One meeting I was determined not to miss was the one organised by Willie Rennie MP to highlight the plight of victims of miscarriages of justice. Basically, if you have had your life ruined by being wrongly imprisoned, sometimes for decades, you are worse off once this injustice is recognised than you would be if you had been guilty.
The meeting was addressed by Paddy Hill, one of the freed Birmingham Six, and John McManus who works for the Miscarriages of Justice Organisation. Paddy powerfully told of his experiences and how the system had continued to let him down after the initial euphoria of his release after 17 years in prison.
If you have been in prison for a long time and you are guilty, a lot of effort goes into preparing you for release into the outside world. You get short visits home, or even outside. You are brought up to date with new technology. You are gradually prepared for life beyond the institution which you have known exclusively for many years. This is very sensible. Prisons can be hostile and unpredictable -Paddy Hill told how you could say Good Morning to a fellow inmate one day and be beaten up for daring to speak to him; if you said nothing the next morning, you could take a drubbing for blanking him. The rules of engagement in a prison environment don't transfer to the outside world, and if they are all you have known for years. If you were locked up in the mid 80s, you would be amazed by things we consider basic, satellite tv, laptops, mobile phones. It would be like being released to a totally different planet.
For those wrongly imprisoned, life is very different. You are basically thrown out of the Appeal Court and left to fend for yourself. You can't claim much on benefits cos you haven't paid NI contributions - cos you've been in prison. You aren't given advice on health care and finding employment. Paddy Hill described it as like a diver having the Bends from being taken to the surface too quickly.
It takes ages to sort your compensation out, too. Too add insult to injury, and you really won't believe this, the Government effectively charges you for the time you've spent inside - your compensation is reduced by a malevolent item called "saved living expenses." So, no mattr that your house might have been repossessed and your family might have suffered terribly, financially, physically and emotionally as a result of your wrongful imprisonment, but the Government thinks it's fine to charge you for your bed and board.
If you are outraged by this, please do the following 3 things:
Have a look here and see what the Miscarriages of Justice Organisation wants to achieve and to read some of the dreadful case histories of people. I am very familiar with some of those involved and have been horrified at their treatment by the state. They have been completely failed by local, Scottish and UK Government.

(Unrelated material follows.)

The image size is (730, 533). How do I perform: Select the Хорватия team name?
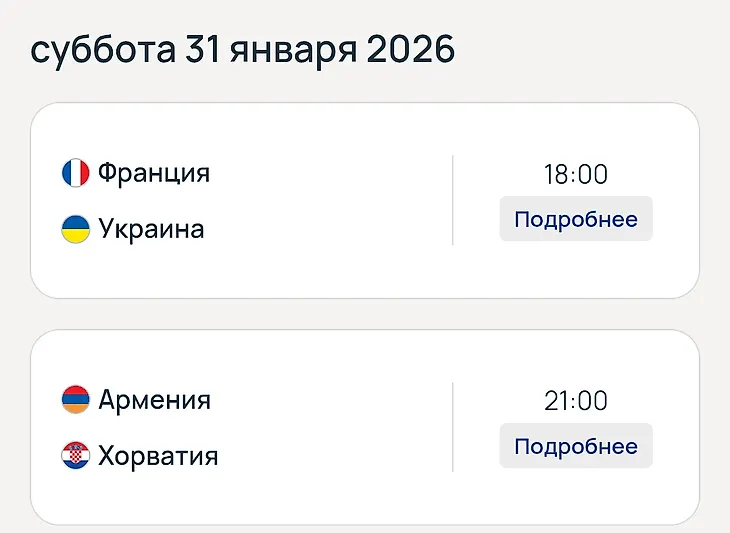(x=158, y=456)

Tell all your friends about what you see and get them involved.
Write to the Scottish Justice Minister Kenny MacAskill (firstname.lastname@example.org or email@example.com), who, so far, incredibly, has refused point blank to even meet with MOJO, and ask him to do something to help. For all I have said about the Labour Government in the past, and will do in the future, at least Home Office Minister Maria Eagle did so and actually listened to what they had to say. It's going to take action at all levels of Government to get something done, and why Mr MacAskill has chosen not to get involved is a mystery. Let's try to change his mind by showing we care, so he should.